There is a lot of excitement in healthcare about the use of artificial intelligence (AI) to improve clinical decision making.
Pioneered by IBM Watson’s choice for healthcare and DeepMinds Healthcare, AI promises to help specialists diagnose patients more accurately. Two years ago, McKinsey co-produced a report EIT Health of the European Union To explore the potential of AI in healthcare. Among the key opportunities the report’s authors found were healthcare operations: diagnostics, clinical decision support, triage and diagnosis, care delivery, chronic care management and self-care.
“First, the solutions have the potential to address the low-hanging fruit of routine, repetitive and largely administrative tasks, which absorb significant time of doctors and nurses, optimizing healthcare operations and increasing uptake,” they wrote. “In this first phase, we will also include AI applications based on imaging, which are already being used in specialties such as radiology, pathology and ophthalmology.”
The world of healthcare AI has not stood still and the European Parliament revealed in June Artificial Intelligence in Healthcare, Focusing on applications, risks, ethical and social implications. The paper’s authors recommend that risk assessment of AI should be domain-specific, as clinical and ethical risks vary in different medical fields such as radiology or pediatrics.
The paper’s authors wrote: “In future regulatory frameworks, the validation of medical AI technologies should be harmonized and strengthened so that multifaceted risks and limitations can be assessed and identified not only by assessing model accuracy and robustness, but Algorithmic justification, clinical safetyClinical Acceptability, Transparency and Traceability.”
Validation of medical AI technology is the main focus of research conducted by the Erasmus University Medical Center in Rotterdam. Earlier this month, Erasmus MC, University Medical Center Rotterdam, began working with health technology company Qure.ai to launch its AI Innovation Lab for Medical Imaging.
The initial program will run for three years and conduct detailed research on abnormality detection by AI algorithms for infectious and non-infectious disease conditions. The researchers hope to understand the potential use cases of AI in Europe and guide clinicians on best practices for adopting technology specific to their needs.
Jacob Visser, radiologist, chief medical information officer (CMIO) and assistant professor of value-based imaging at Erasmus MC, said: “It is important to realize that we have big challenges, an aging population and we have a lot of technology that is needed. will be used in a responsible manner. We are investigating how we can bring value to clinicians and patients using new technologies and how we can measure those advances.
Visser’s role as CMIO serves as a bridge between the medical side and technologists. “As a medical professional, the CMIO wants to steer IT in the right direction,” he said. “Physicians are interested in the possibilities that IT can offer. New technological developments trigger medical people to see more opportunities in areas such as precision medicine.”
Erasmus MC will run the laboratory, conducting research projects using Qure’s AI technology. The initial research project will focus on musculoskeletal and chest imaging. Visser says that when evaluating AI models, “it’s easy to verify that a fracture is correctly identified”.
This makes it possible to evaluate how well the AI copes, allowing researchers to gain meaningful insight into how often the AI mistakenly misses an actual fracture (false negative) or incorrectly classifies an X-ray scan as a fracture (false positive).
Discussing the level of scrutiny placed on the use of AI in healthcare, Vissier said: “Medical algorithms need to be approved, e.g. Federal Drug Administration [FDA] Achieve CE certification in the US and Europe.”

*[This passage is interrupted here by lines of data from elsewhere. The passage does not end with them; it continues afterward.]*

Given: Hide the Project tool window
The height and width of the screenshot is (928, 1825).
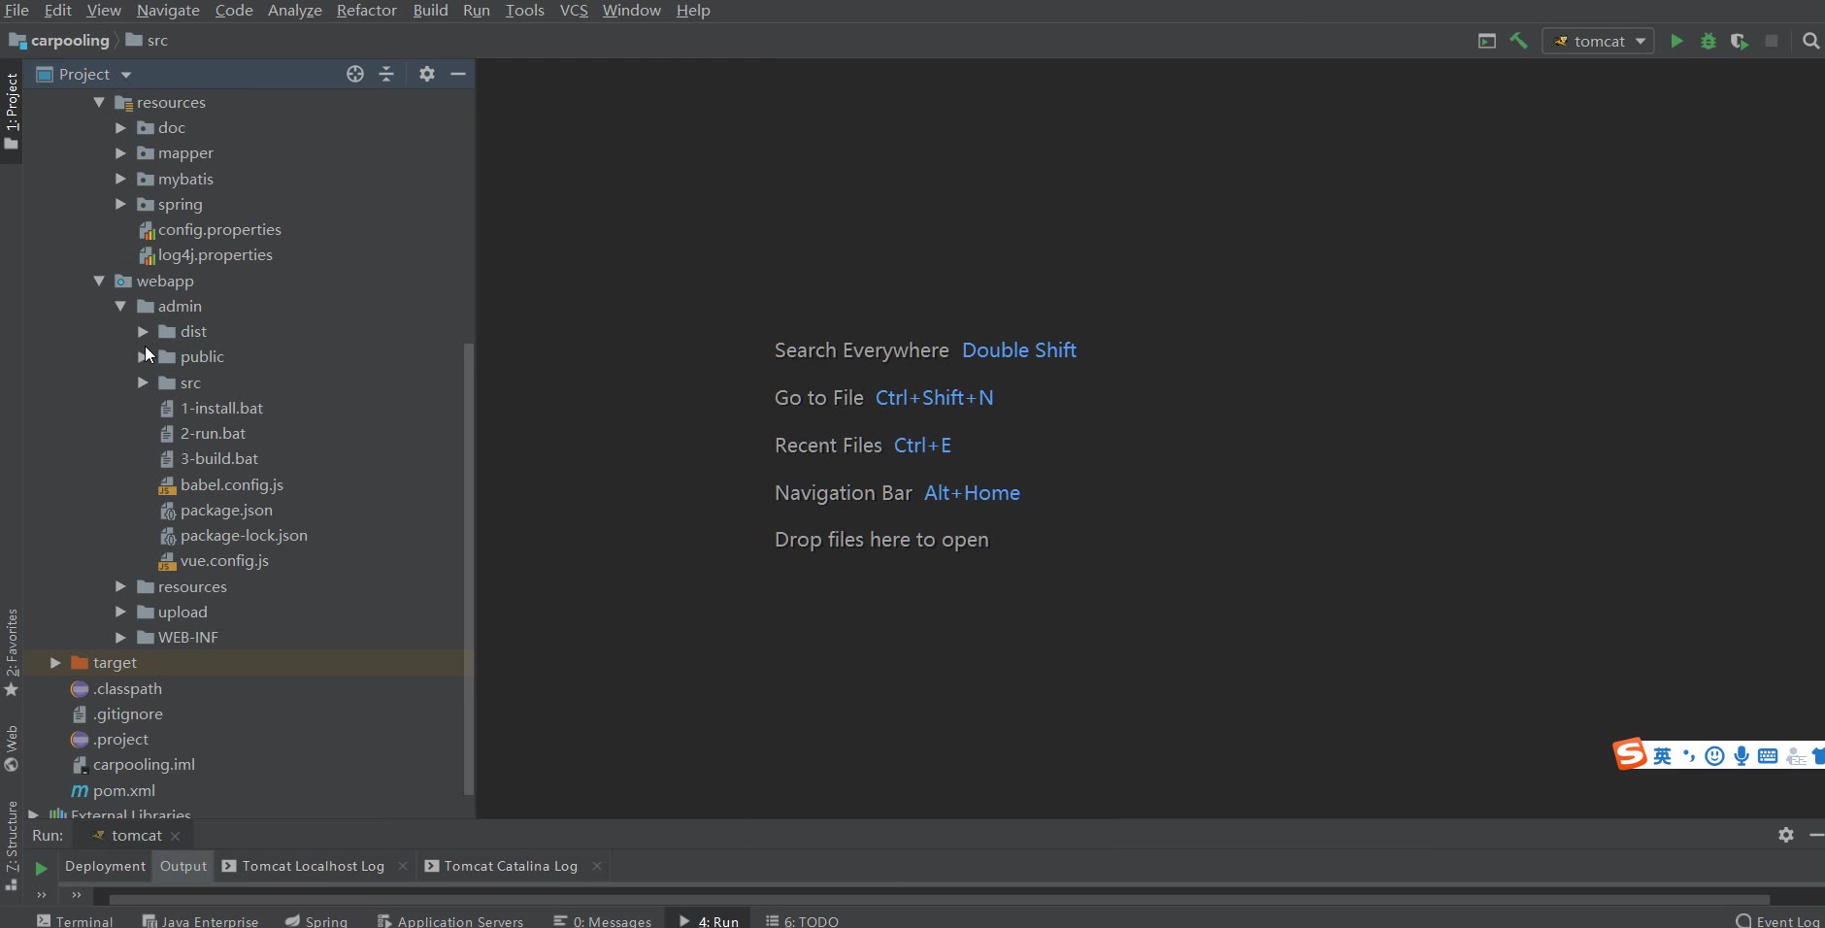Looking at the screenshot, I should [x=458, y=74].
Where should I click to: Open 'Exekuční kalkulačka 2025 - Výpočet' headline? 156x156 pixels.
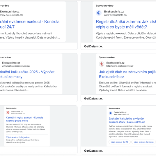tap(27, 74)
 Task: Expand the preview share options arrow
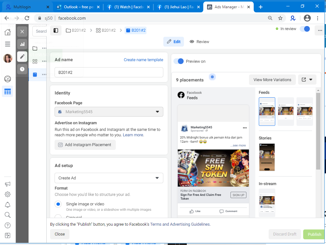coord(311,80)
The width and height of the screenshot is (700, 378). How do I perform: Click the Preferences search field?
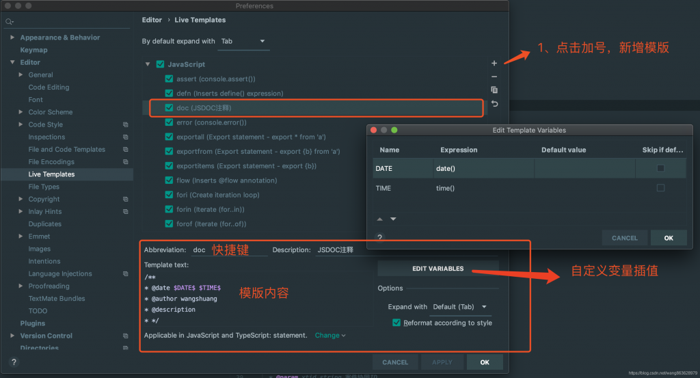pos(68,22)
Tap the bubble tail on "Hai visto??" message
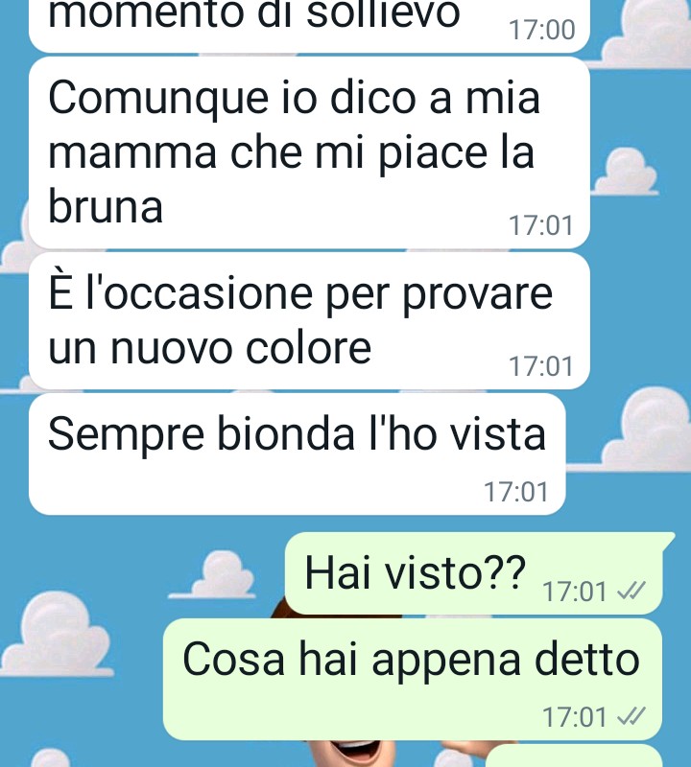Image resolution: width=691 pixels, height=767 pixels. (668, 540)
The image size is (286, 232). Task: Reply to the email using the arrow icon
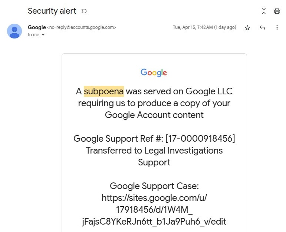[x=262, y=28]
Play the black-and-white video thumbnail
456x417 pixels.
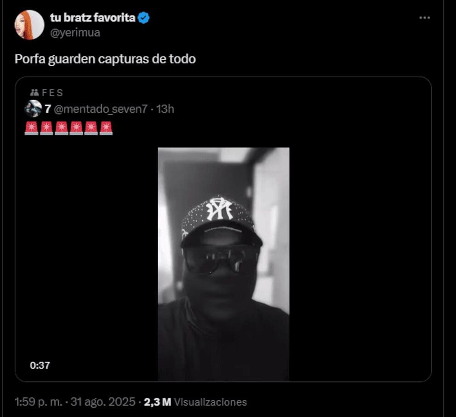[223, 264]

Looking at the partnership with Qure.ai, he added: “We see AI adoption in healthcare at a critical juncture, with clinicians seeking expert advice on how to best evaluate technology adoption. In Qure’s work to date, it is clear that they have gathered detailed insights into the effectiveness of AI in healthcare settings and together we will be able to evaluate effective use cases in European clinical environments.”
But there are plenty Challenges in using AI for healthcare Determine the cause. Even if an algorithm is approved by the FDA or CE certified, that doesn’t mean it will work in local clinical practice, Visier said. “We need to ensure that the AI algorithm meets the needs of our local practice,” he added. “What are the clinically relevant parameters that may be affected by the results produced by AI?”
The challenge is that the data used to develop a healthcare AI algorithm uses a specific dataset. Consequently, the resulting data model may not be representative of actual patient data in the local community. “When you externally validate an algorithm you see performance degradation,” Vissier said.
This is analogous to pharmaceutical trials, where side effects may vary between populations. The pharmaceutical sector monitors usage, which feeds into the product development cycle.
Looking ahead to his desire for research to come out of the new lab, Visier said: “I hope, within a year, the algorithms work, to prove the accuracy of their diagnoses, and I hope we start evaluating how these algorithms work. Daily Clinical Practice.”